Belum ada data yang dipublikasikan tentang kemanjuran vaksin karena belum menyelesaikan uji coba pada manusia, tetapi pihak berwenang mengatakan vaksin itu bekerja melawan varian COVID 19 yang pertama kali ditemukan di Inggris dan sukarelawan tidak mengalami efek samping yang serius. Dua kandidat vaksin Iran lainnya diharapkan segera memulai uji coba pada manusia. Iran telah menjadi negara yang paling terpukul di Timur Tengah dalam hal kematian dengan lebih dari 58.000 kematian dari 1,4 juta kasus virus corona.

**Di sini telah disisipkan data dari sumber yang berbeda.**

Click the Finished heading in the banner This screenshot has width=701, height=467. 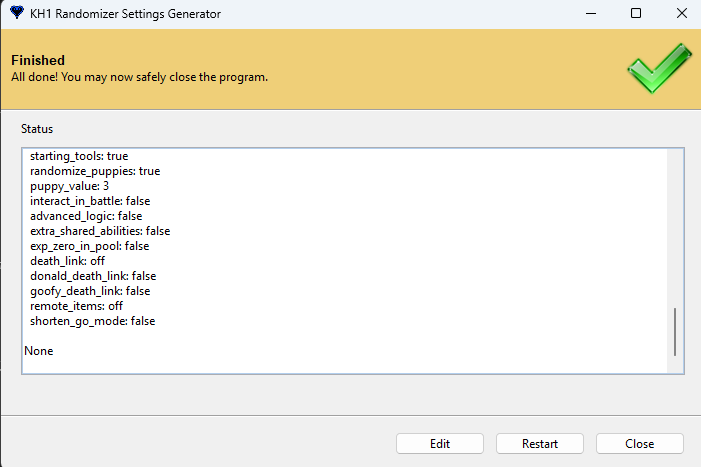[38, 61]
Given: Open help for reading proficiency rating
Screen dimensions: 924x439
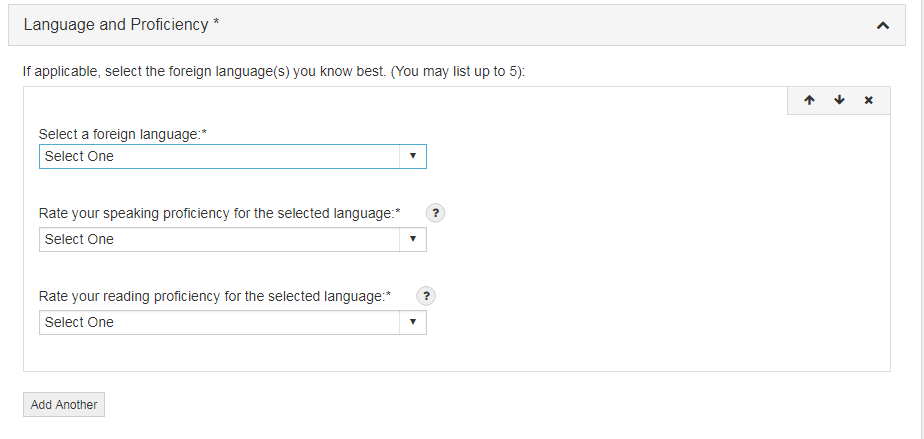Looking at the screenshot, I should coord(426,296).
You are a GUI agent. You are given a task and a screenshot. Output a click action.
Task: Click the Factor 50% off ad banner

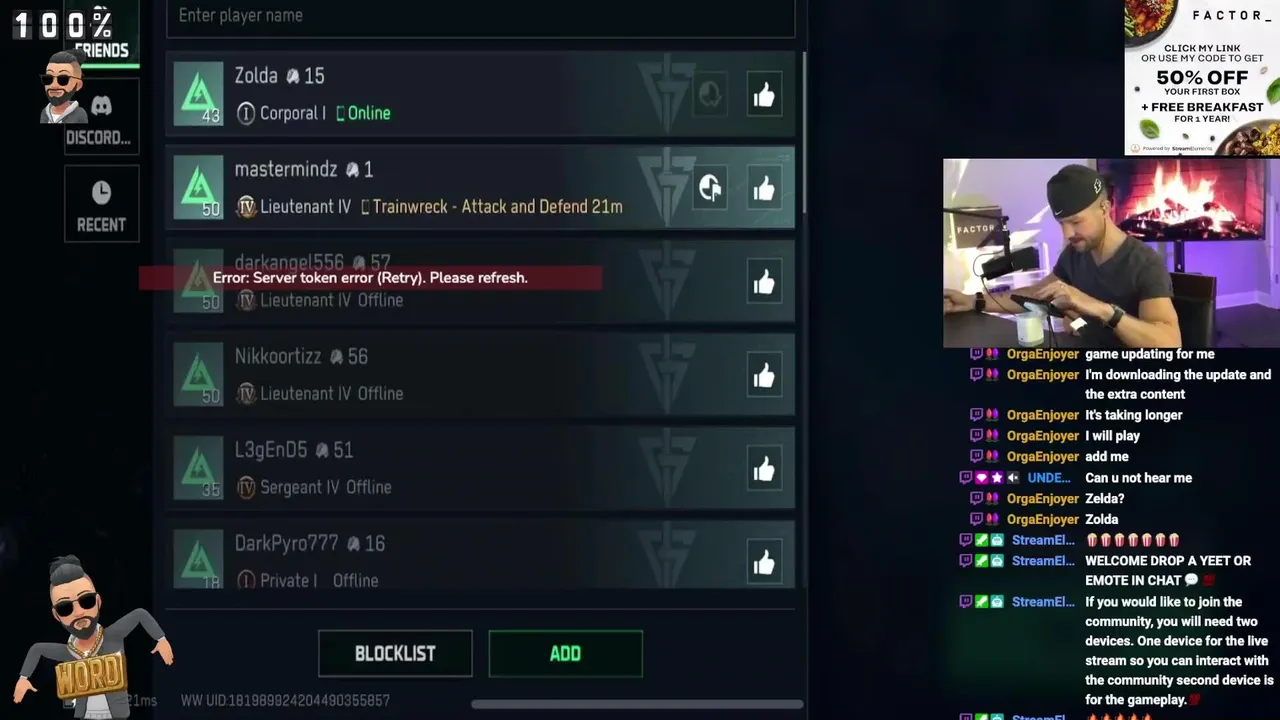coord(1202,78)
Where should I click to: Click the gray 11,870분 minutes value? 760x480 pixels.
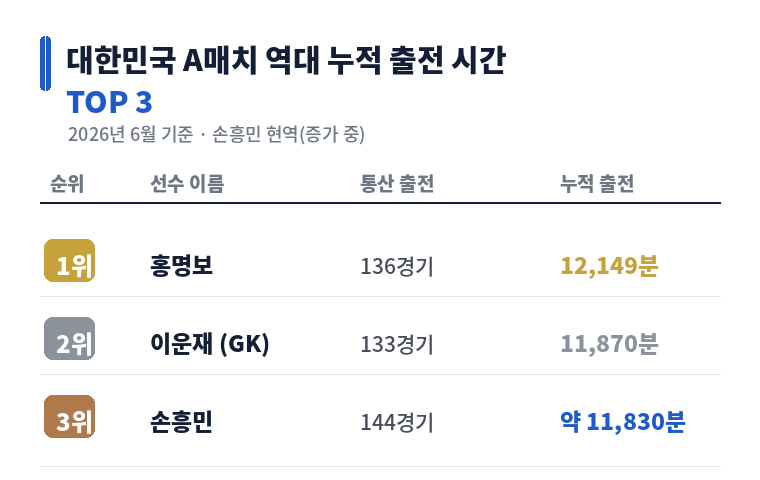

Selama beberapa bulan terakhir, media sosial Iran dipenuhi dengan diskusi tentang vaksin. Tagar ditujukan untuk membeli vaksin yang aman dan mengungkapkan ketidakpercayaan terhadap vaksin Rusia. Namun, tagar yang paling sering muncul adalah #BuyVaccines yang menjadi terkenal lagi minggu ini setelah dua mantan pesepakbola tercinta meninggal karena virus corona.
Awal pekan ini, penyiar yang dikelola pemerintah Iran mengatakan tren media sosial adalah "operasi psikologis" oleh media berbahasa Farsi yang berbasis di luar negeri yang bertujuan untuk menabur ketidakpercayaan.